ウクライナ軍でコンピューターゲーム風のドローン攻撃システムが導入されている。ロシア兵の殺傷数に応じてポイントが加算され、オンラインショップでより多くの武器、強力な武器にアップグレードできるというものだ。英紙ガーディアンが3日、報じた。

 ウクライナの初代副首相ミハイロ・フェドロフ氏はガーディアン紙に対し、コンピューターゲーム風のドローン攻撃システムがウクライナ軍の各部隊の間で〝バイラル〟になり、偵察、砲兵、補給作戦にも拡大されつつあると語った。

 ウクライナ当局によれば、「アーミー・オブ・ドローンズ・ボーナス・システム(ドローン軍ボーナス制度)」の下でポイントを競うドローン部隊は、8月の95から現在は400に増加した。9月には1万8000人のロシア兵を殺傷したという。
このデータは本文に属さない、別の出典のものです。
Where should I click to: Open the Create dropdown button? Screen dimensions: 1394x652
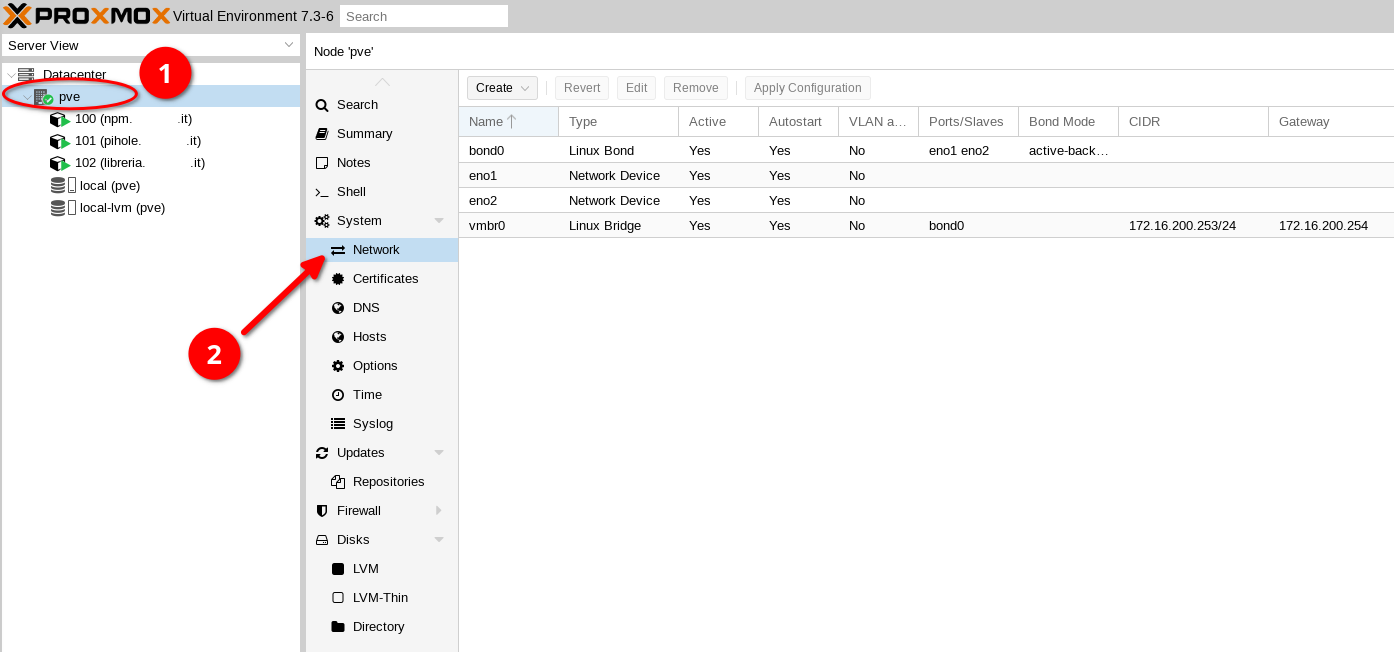click(x=502, y=88)
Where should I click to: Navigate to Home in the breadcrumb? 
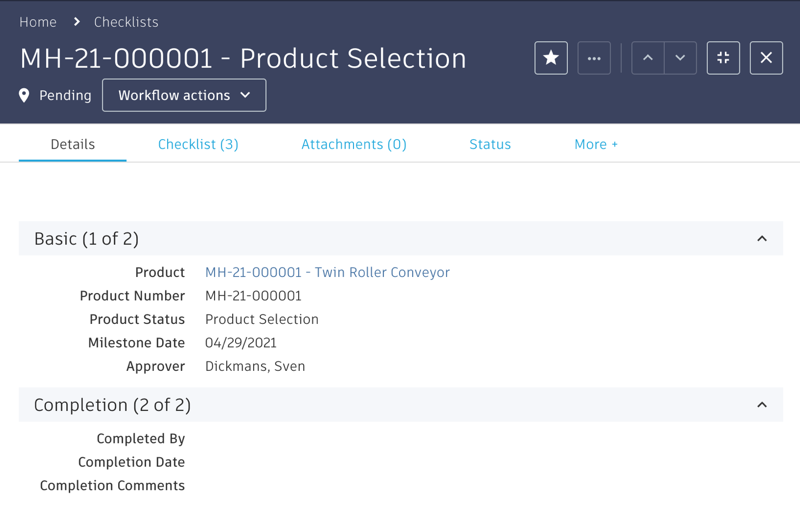(x=38, y=22)
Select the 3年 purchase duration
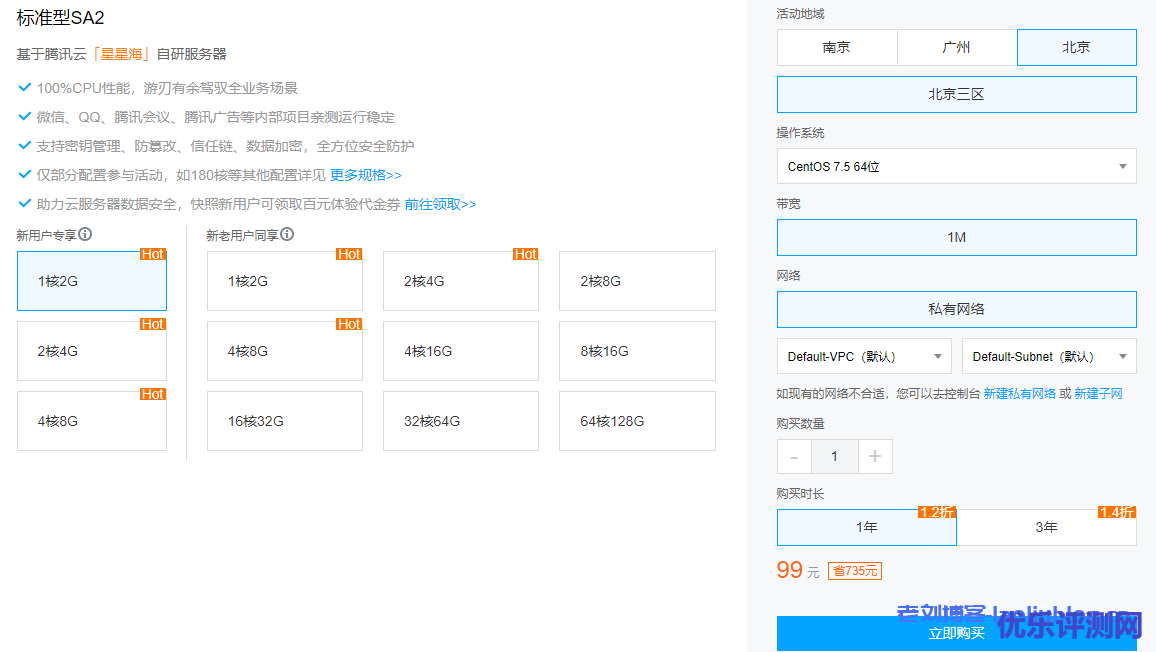Image resolution: width=1156 pixels, height=652 pixels. tap(1046, 527)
 このシステムは1年以上前に開始され、攻撃を成功させた部隊に「戦闘ポイント」を付与し、そのポイントを〝戦争のためのアマゾン〟とでも言うべきオンラインストア「ブレーブ1マーケット」で交換して、100種類以上の各種ドローンや自律走行車、その他のドローン戦用装備を購入できる仕組みだ。

 順位表には「マジャールの鳥」「フェニックス」「ネメシス」「アキレス」「スパルタン」といった名前の部隊が上位に並んでいる。

 フェドロフ氏は「部隊の間ですごく人気になっています。全ての防衛部隊がこれを知っていて、ポイントを巡る競争があり、ドローンや電子戦装置、その他の戦闘支援のための装備を手に入れようとしています。より多くの歩兵を殺せば、より多くのドローンが手に入って、さらに多くの歩兵を殺せる。これは自己強化的なサイクルになりつつあります」と話す。

 ウクライナは、ポイント方式を砲兵部隊にも拡張し、成功に対してポイントを付与して新たな兵器購入に使えるようにしている。偵察部隊にも敵目標を発見したことに対してポイントが与えられ、補給チームは前線に物資を補給する際に人員ではなく自律車両を使うことでポイントを獲得し始めているという。

 フェドロフ氏は「情報によればロシアも競合するゲーム化されたシステムを開発している可能性がある」と述べている。